Entrées fournies.

+-------+

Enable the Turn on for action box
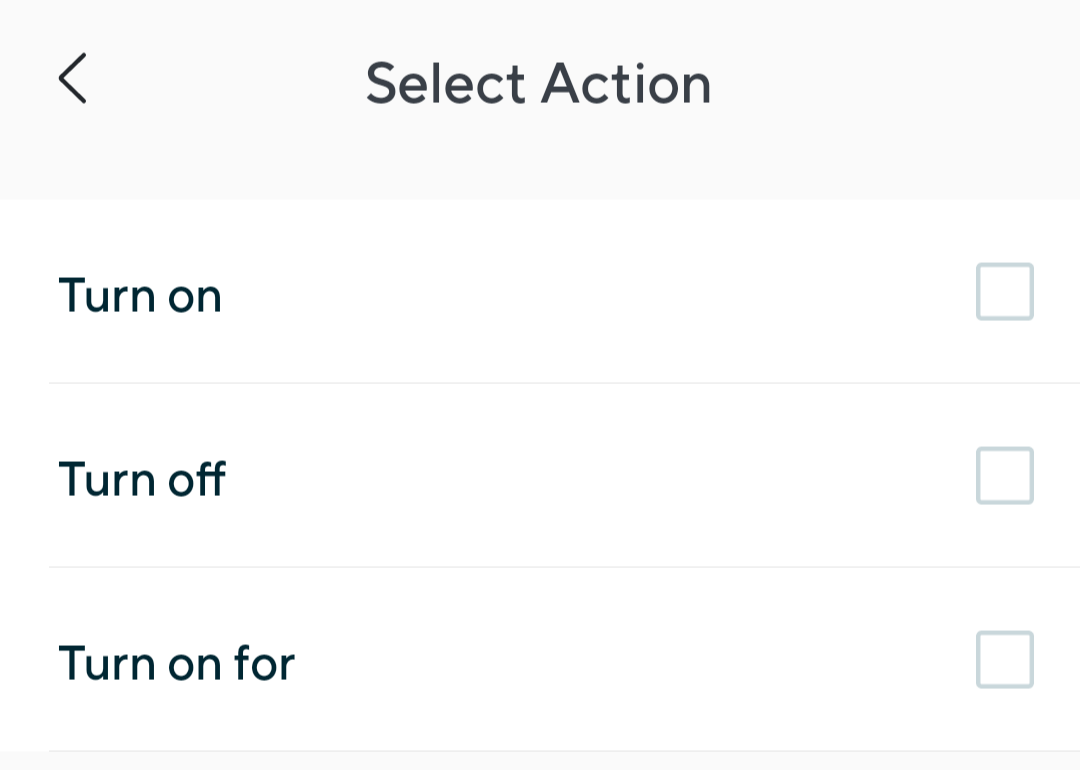1080x770 pixels. 1004,660
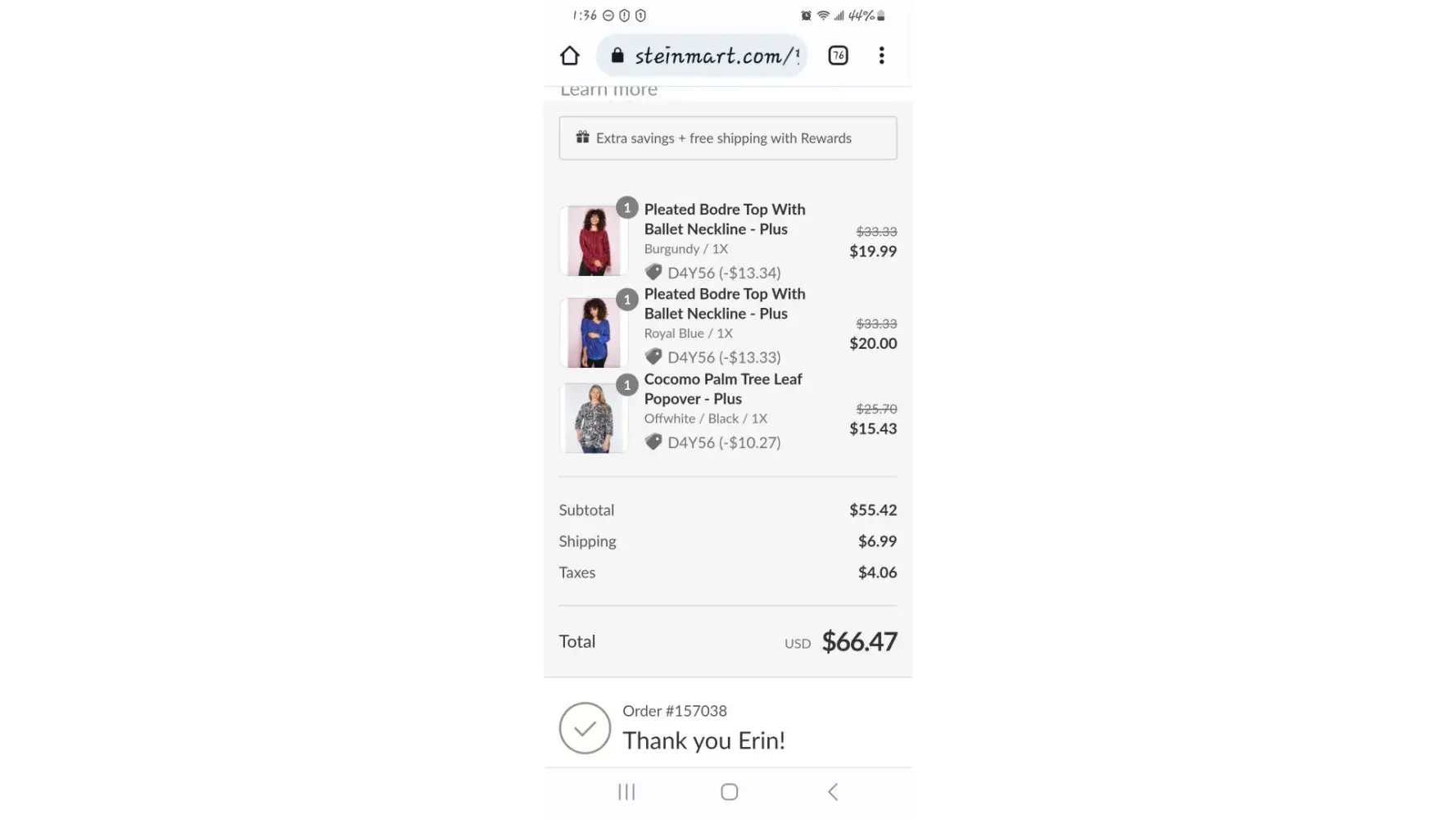Open the Cocomo Palm Tree popover thumbnail
The width and height of the screenshot is (1456, 819).
(594, 418)
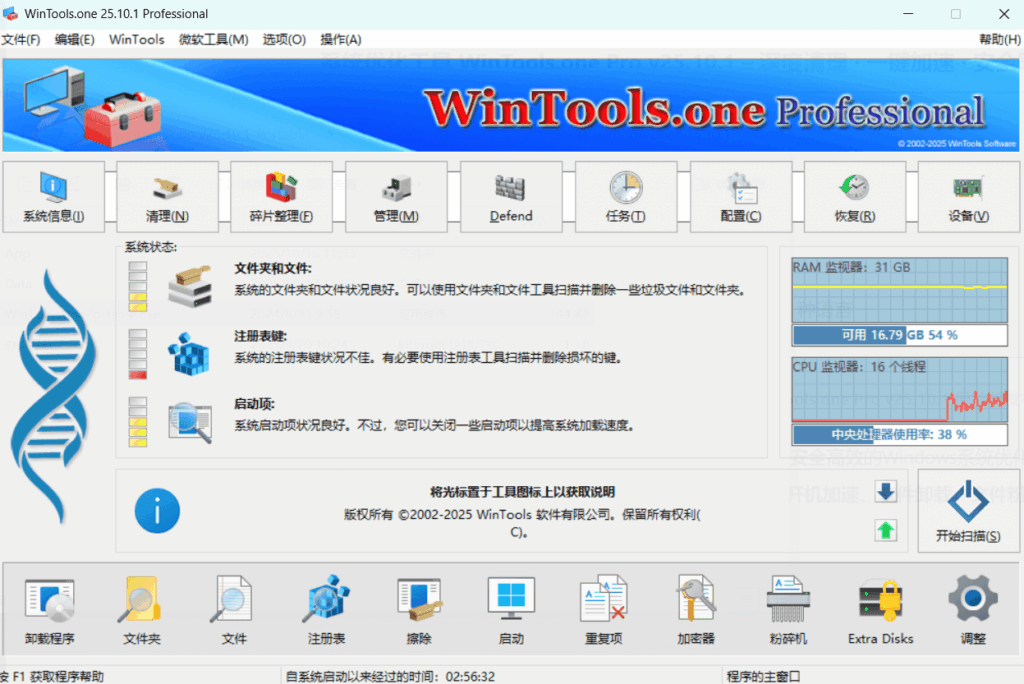Viewport: 1024px width, 684px height.
Task: Click the green up arrow icon
Action: tap(888, 531)
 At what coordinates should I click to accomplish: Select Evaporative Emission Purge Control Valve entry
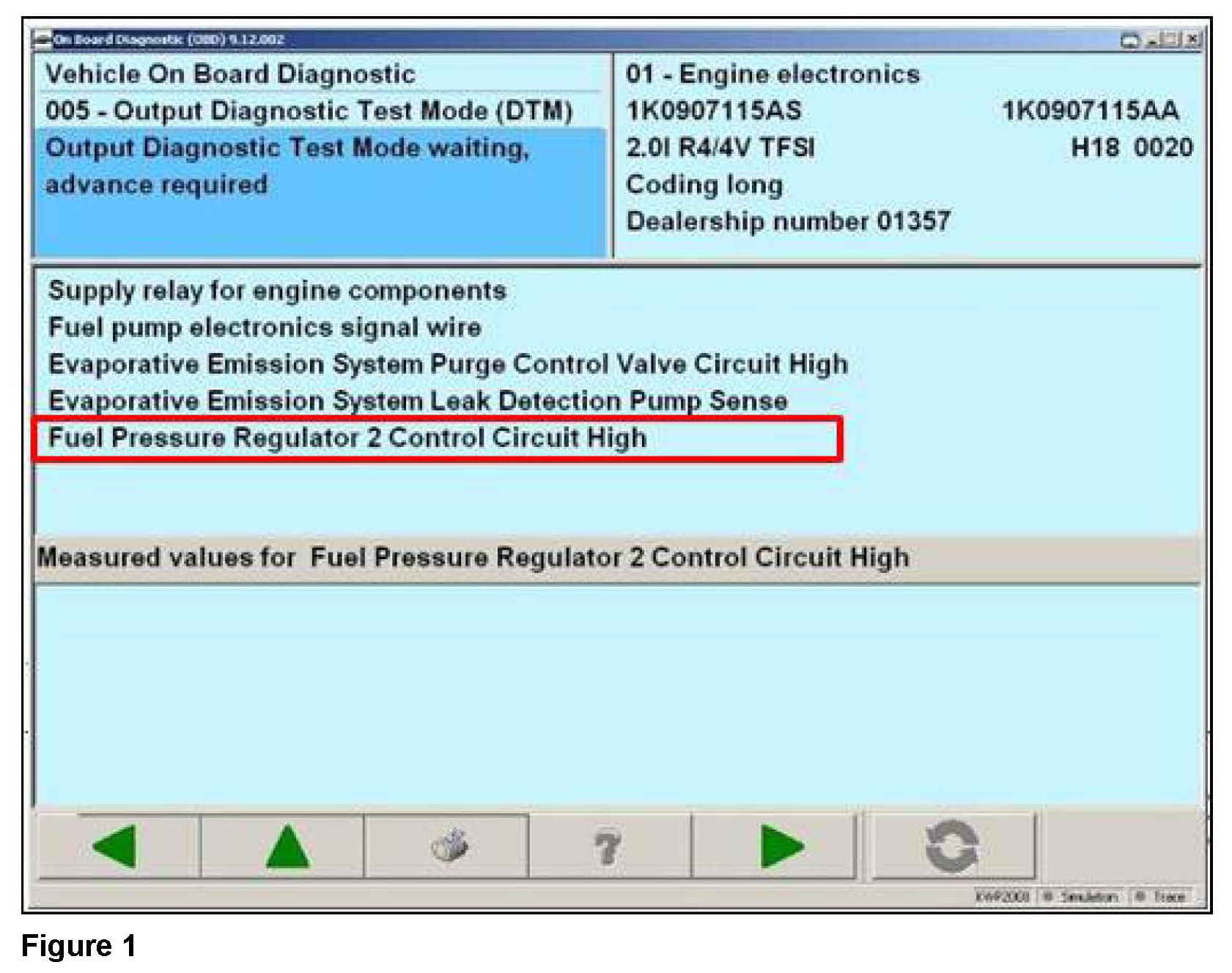(x=448, y=364)
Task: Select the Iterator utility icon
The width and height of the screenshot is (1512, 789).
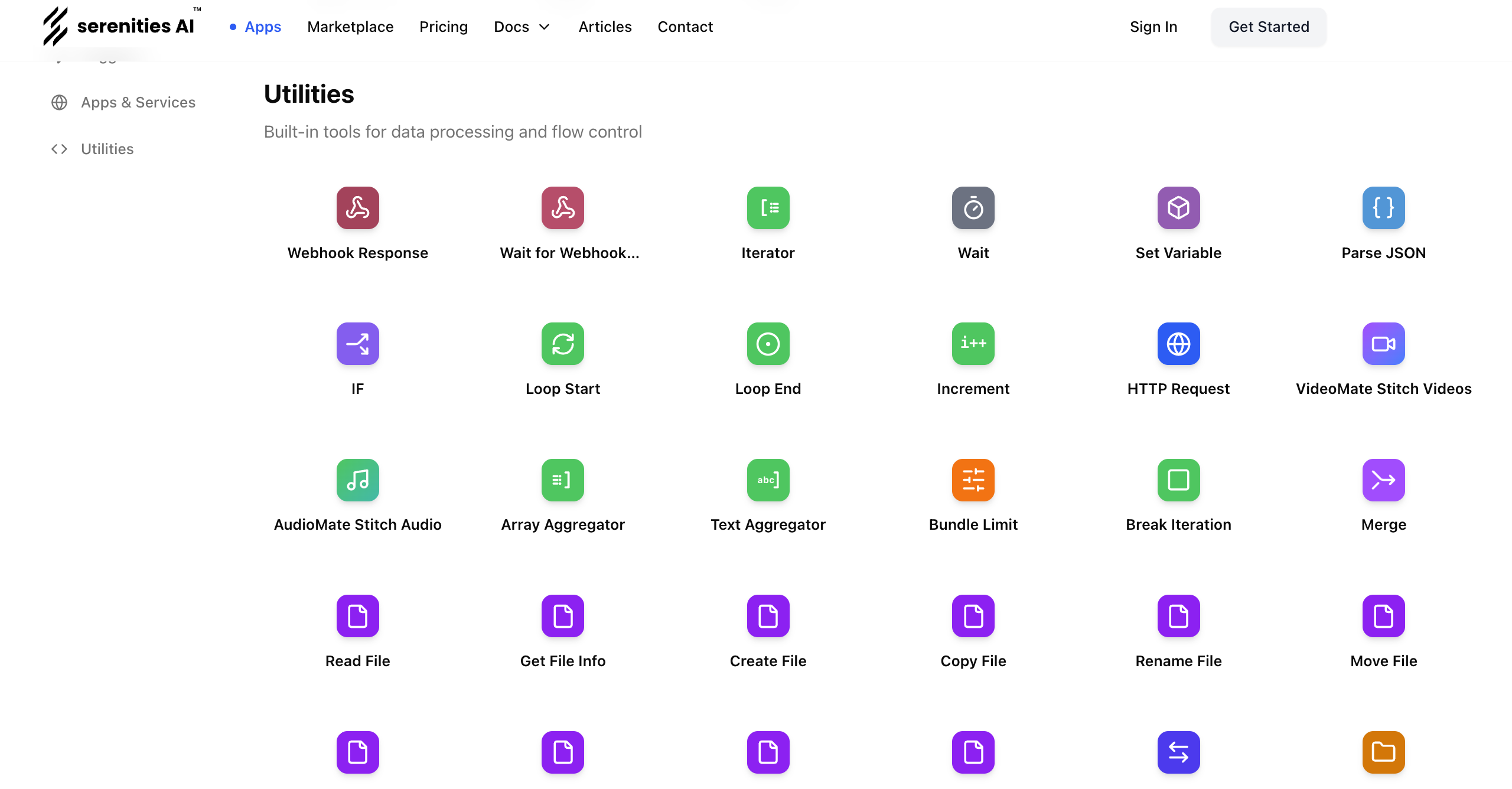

+-------+

Consigne.
Renvoie toutes les entrées ci-dessus ligne par ligne, sans aucune modification, en laissant de côté les images.

Réponse attendue.
Enable the Turn on for action box
1080x770 pixels. 1004,660
Open the Cocomo Palm Tree popover thumbnail
The width and height of the screenshot is (1456, 819).
(594, 418)
Viewport: 1024px width, 684px height.
Task: Click the green up arrow icon
Action: tap(888, 531)
 At what coordinates should I click to accomplish: Select Evaporative Emission Purge Control Valve entry
(x=448, y=364)
Task: Select the Iterator utility icon
The width and height of the screenshot is (1512, 789).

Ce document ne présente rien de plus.